# THE DATA:
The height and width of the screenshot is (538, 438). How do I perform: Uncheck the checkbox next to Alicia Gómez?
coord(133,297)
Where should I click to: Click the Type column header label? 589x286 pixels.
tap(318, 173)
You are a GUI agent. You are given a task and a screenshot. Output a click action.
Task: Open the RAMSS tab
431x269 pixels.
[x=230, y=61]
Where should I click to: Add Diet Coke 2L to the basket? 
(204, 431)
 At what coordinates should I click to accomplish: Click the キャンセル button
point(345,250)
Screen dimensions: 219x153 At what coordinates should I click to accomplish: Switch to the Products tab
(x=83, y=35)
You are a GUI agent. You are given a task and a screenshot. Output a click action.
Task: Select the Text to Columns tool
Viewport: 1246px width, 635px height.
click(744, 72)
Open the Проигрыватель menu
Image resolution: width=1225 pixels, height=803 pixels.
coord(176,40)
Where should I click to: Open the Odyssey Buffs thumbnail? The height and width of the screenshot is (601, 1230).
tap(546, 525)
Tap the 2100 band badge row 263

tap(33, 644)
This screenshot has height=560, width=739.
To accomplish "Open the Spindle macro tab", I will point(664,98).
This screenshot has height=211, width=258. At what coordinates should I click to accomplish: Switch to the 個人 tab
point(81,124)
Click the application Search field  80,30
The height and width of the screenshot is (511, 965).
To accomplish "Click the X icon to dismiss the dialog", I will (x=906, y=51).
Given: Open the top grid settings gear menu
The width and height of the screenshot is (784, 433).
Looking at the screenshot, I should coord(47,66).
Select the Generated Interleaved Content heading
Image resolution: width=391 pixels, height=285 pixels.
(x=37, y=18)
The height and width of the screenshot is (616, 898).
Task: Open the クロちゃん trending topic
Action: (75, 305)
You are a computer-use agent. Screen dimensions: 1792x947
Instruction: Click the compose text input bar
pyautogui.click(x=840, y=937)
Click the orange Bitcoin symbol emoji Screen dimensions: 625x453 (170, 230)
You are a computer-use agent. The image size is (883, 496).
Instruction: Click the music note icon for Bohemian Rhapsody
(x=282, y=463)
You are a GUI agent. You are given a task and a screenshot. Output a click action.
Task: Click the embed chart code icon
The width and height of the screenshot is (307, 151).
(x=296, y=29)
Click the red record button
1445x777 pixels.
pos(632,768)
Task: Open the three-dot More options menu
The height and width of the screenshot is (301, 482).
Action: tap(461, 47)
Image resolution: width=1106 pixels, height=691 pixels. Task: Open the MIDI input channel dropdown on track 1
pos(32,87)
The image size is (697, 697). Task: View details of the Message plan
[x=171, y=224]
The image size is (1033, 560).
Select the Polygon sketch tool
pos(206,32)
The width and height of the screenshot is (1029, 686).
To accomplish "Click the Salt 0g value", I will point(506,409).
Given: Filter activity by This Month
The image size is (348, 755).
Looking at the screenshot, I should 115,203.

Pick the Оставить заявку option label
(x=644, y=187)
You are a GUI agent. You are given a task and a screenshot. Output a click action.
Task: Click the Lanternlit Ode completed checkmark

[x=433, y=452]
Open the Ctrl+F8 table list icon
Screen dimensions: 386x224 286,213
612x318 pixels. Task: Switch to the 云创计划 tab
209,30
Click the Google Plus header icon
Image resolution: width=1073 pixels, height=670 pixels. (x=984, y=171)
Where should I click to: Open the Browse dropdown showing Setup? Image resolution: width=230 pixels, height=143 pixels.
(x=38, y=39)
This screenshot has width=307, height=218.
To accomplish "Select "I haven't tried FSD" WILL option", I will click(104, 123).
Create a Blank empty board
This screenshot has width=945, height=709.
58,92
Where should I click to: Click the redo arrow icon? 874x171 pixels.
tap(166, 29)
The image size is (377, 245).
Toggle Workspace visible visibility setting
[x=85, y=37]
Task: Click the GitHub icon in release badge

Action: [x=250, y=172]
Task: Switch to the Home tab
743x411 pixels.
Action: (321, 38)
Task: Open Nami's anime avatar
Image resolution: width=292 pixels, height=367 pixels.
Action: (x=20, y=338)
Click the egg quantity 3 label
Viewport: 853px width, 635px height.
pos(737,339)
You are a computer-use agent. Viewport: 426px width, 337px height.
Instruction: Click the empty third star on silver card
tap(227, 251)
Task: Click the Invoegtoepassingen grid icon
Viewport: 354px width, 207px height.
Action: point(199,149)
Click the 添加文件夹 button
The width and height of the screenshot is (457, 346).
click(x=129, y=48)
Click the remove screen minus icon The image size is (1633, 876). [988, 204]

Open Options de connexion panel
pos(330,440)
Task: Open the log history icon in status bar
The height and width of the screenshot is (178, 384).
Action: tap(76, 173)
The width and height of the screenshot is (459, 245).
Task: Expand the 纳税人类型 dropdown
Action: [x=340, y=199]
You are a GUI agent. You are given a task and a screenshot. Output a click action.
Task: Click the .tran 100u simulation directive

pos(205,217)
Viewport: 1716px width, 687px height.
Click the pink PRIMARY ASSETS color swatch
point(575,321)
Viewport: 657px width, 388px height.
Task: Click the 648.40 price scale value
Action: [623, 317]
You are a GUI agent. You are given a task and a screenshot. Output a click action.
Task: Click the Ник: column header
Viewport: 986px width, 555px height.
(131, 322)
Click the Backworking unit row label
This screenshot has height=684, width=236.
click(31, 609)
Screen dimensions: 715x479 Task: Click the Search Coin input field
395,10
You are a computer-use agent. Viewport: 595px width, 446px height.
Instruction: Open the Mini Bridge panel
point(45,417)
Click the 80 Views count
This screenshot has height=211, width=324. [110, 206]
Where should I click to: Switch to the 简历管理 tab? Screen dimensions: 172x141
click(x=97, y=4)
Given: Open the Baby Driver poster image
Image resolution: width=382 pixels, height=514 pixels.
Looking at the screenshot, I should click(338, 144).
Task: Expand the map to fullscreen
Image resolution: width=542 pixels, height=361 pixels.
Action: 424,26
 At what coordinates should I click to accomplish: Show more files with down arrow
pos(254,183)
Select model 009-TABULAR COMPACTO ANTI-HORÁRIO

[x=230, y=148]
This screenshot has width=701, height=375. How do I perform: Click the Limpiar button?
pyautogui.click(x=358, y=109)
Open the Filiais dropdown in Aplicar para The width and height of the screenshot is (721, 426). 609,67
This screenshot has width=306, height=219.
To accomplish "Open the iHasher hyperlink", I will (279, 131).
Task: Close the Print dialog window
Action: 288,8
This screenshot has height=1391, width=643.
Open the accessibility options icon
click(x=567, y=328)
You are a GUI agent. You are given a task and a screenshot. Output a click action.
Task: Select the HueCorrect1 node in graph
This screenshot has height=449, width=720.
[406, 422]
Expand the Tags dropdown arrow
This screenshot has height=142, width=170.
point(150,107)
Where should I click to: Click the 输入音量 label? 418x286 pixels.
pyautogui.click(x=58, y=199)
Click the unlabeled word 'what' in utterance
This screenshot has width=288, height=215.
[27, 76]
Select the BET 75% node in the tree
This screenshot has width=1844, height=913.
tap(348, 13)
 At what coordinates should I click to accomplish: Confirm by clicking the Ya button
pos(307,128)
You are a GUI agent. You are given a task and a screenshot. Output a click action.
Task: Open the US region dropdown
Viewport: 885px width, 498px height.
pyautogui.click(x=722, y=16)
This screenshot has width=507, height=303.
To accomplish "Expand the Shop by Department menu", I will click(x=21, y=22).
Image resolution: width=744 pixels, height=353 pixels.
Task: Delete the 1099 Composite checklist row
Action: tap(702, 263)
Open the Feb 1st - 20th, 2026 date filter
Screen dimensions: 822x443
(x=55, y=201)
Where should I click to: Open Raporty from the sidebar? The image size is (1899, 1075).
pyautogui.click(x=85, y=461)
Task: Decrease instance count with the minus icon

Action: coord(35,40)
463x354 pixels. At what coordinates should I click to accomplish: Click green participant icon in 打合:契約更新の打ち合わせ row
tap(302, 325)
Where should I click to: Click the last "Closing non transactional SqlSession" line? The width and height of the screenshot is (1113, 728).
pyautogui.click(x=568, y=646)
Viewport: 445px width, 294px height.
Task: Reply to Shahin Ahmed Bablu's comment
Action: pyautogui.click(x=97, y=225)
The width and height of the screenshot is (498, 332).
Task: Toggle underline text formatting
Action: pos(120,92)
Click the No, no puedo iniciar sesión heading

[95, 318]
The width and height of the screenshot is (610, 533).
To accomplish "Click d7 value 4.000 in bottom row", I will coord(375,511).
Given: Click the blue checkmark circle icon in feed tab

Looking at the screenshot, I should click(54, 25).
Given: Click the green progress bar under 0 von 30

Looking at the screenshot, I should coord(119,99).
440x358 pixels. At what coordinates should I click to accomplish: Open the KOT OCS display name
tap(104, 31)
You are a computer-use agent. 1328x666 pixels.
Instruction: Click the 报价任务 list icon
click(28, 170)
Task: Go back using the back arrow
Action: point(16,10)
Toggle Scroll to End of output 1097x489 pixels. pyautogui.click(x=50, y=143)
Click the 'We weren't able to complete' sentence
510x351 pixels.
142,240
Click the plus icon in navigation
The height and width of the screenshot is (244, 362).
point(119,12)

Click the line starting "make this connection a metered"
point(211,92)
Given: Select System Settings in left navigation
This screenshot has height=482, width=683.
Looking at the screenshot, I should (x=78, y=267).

# REQUIRED ACTION:
Could you set down, word for word, only the lines above from the line with "This screenshot has height=211, width=258." to the line with "Click the red record button", including both?

# RESPONSE AREA:
This screenshot has height=211, width=258. At what coordinates should I click to accomplish: Switch to the 個人 tab
point(81,124)
Click the application Search field  80,30
The height and width of the screenshot is (511, 965).
To accomplish "Click the X icon to dismiss the dialog", I will (x=906, y=51).
Given: Open the top grid settings gear menu
The width and height of the screenshot is (784, 433).
Looking at the screenshot, I should coord(47,66).
Select the Generated Interleaved Content heading
Image resolution: width=391 pixels, height=285 pixels.
(x=37, y=18)
The height and width of the screenshot is (616, 898).
Task: Open the クロちゃん trending topic
Action: (75, 305)
You are a computer-use agent. Screen dimensions: 1792x947
Instruction: Click the compose text input bar
pyautogui.click(x=840, y=937)
Click the orange Bitcoin symbol emoji Screen dimensions: 625x453 (170, 230)
You are a computer-use agent. The image size is (883, 496).
Instruction: Click the music note icon for Bohemian Rhapsody
(x=282, y=463)
You are a GUI agent. You are given a task and a screenshot. Output a click action.
Task: Click the embed chart code icon
The width and height of the screenshot is (307, 151).
(x=296, y=29)
Click the red record button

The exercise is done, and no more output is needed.